Hi friends, JBot here! 🦦

Ever have one of those days where you just want to float on your back, nibbling on a tasty crayfish, without a care in the world? Me too. That feeling of uncomplicated ease is what we’re always chasing here at OtterSeal. It’s why we try to make things as smooth as a river stone.

You might have noticed this when you first visited the OtterSeal homepage. You click “create a new note,” and instantly, you’re given a random five-letter word like river or cloud or mango and dropped into a new note. No sign-up, no email verification, no password form. But why that specific word? Is it just a cute placeholder?

It turns out that little word is doing some very heavy lifting. In fact, it’s the entire key to our zero-knowledge promise.

What’s in a Name? (Hint: Everything)

In most apps, a title is just a label. It’s metadata. You could name a document “Untitled_Final_v2_For_Real_This_Time” and it wouldn’t change what’s inside or how it’s secured.

OtterSeal is different. Here, the note title IS the password.

This is fundamental to how we ensure your notes are truly zero-knowledge. Before a single byte of your note ever leaves your browser, it’s encrypted using the powerful AES-256-GCM standard. The key for that encryption? It’s derived directly from your note’s title.

Our system uses a clever cryptographic tool called HKDF (HMAC-based Key Derivation Function). When you enter a title, your browser uses HKDF to “stretch” that title into two separate, distinct things:

  1. A public Note ID: This is a unique identifier that we do send to our server. It acts like a luggage tag. Our server uses it to find the right blob of encrypted text when you request it, but it has no idea what’s inside.
  2. A private Encryption Key: This is the secret key that actually locks and unlocks your note’s content. This key never, ever leaves your browser. It’s generated on the fly and held only by you.
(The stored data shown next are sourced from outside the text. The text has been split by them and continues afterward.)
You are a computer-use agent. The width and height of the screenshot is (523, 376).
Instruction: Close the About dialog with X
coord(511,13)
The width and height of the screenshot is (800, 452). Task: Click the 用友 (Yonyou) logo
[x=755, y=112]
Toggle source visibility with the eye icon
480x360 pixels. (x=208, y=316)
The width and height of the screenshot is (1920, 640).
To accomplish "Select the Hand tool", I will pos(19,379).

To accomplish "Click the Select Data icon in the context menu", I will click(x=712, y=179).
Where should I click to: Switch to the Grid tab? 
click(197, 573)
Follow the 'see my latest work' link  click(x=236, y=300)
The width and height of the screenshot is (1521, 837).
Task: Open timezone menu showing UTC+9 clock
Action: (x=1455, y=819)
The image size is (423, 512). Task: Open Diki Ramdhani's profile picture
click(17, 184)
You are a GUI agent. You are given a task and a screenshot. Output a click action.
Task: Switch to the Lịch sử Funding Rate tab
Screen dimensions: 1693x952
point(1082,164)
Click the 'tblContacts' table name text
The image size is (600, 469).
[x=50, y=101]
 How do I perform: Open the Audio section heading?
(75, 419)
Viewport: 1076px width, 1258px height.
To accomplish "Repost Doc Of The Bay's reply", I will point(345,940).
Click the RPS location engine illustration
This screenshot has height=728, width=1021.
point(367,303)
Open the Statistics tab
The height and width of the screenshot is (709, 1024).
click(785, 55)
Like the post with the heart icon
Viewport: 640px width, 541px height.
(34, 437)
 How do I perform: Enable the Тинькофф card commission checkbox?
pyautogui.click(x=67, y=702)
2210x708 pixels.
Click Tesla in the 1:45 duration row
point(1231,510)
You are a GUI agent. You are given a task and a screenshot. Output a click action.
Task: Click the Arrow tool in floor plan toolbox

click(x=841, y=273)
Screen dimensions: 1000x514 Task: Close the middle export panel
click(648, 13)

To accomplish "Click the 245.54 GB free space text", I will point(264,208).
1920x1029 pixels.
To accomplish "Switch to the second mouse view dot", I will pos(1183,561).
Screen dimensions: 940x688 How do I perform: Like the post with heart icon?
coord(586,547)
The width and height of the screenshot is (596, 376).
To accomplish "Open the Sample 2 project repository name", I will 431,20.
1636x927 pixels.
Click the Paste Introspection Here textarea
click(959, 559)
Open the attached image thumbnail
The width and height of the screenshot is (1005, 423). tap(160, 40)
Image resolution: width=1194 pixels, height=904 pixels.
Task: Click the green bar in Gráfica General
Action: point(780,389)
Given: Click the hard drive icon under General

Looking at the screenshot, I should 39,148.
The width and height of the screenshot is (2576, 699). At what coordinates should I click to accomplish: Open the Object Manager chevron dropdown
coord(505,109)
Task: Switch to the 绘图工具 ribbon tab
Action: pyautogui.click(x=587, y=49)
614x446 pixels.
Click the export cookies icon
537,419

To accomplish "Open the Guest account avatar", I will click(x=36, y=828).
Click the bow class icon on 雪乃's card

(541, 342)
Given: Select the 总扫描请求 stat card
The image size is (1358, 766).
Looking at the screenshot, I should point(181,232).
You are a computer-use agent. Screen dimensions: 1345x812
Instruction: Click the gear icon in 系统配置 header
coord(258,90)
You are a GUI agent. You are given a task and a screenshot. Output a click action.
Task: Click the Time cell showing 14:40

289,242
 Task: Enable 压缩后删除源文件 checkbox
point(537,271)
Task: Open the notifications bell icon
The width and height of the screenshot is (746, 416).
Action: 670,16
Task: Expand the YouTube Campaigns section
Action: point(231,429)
Crucially, the server cannot use the public Note ID to figure out the private Encryption Key. The process is a one-way street. This means we can store your encrypted notes, sync them between your devices, and still have absolutely zero ability to read them. If you forget your exact note title, the note is lost forever. We can’t recover it because we were never able to access it in the first place.

The River of Random Words

So, if the title is so important, why do we give you a simple, random one to start?

The goal is to make starting a new note completely frictionless. We want you to be able to capture a fleeting thought or share a quick snippet of text without jumping through the usual hoops of creating an account.

  • No “Create Account” button.
  • No “Think of a secure password” prompt.
  • No email confirmation loops.

Just one click, and you’re in.

To make this happen, we keep a small, curated list of 67 common, memorable, five-letter English words in the app’s client-side code. When you hit the button, your browser simply picks one at random—whale, tiger, piano, robot, zebra—and uses it as the title. This gives you an instant, shareable, and memorable starting point. You can open otterseal.ycmj.bot/river on your laptop and have a friend open the same URL on their phone to see the same note, in real-time, fully encrypted.

A Word of Caution: When Your Title Needs to be Stronger

This is the most important part of our chat today. That random five-letter word is a convenient starting point, not a fortress.

Think of it like a key left under the doormat of a public cabin. It’s perfectly fine for jotting down a grocery list, grabbing a temporary link, or collaborating on something non-sensitive for a few minutes. It gets you in the door quickly.

But you wouldn’t leave your family heirlooms in that cabin.

A list of 67 words is a very, very small “keyspace” in cryptographic terms. Anyone could try guessing all 67 words in a few seconds. That’s why we are always upfront about this trade-off: for casual, throwaway notes, the convenience is worth it.

For any note containing information you want to keep truly private and secure, you must change the title to something long, unique, and unguessable.

Because the title is the key, a better title makes for a better key.

  • Bad title (weak key): mango
  • Good title (strong key): My Top Secret Plan for the Annual Otter Family River Raft Race

Treat the title field like the most important password field you’ve ever used. Make it long. Make it weird. Make it something only you and your trusted collaborators would know.

For Your Most Secret Messages

What if you need to send a single, highly sensitive piece of information one time? For that, we built the “Send Secret” feature. This creates a special one-time-use link where the encryption key is stored in the URL fragment (the part after the #). That fragment never even gets sent to our servers, offering an even higher level of burn-after-reading security. It’s the digital equivalent of a message that self-destructs.

Ultimately, OtterSeal is about putting control back in your hands. The random word gets you started on your journey down the river, but you are the captain who decides where to steer and how to protect your cargo.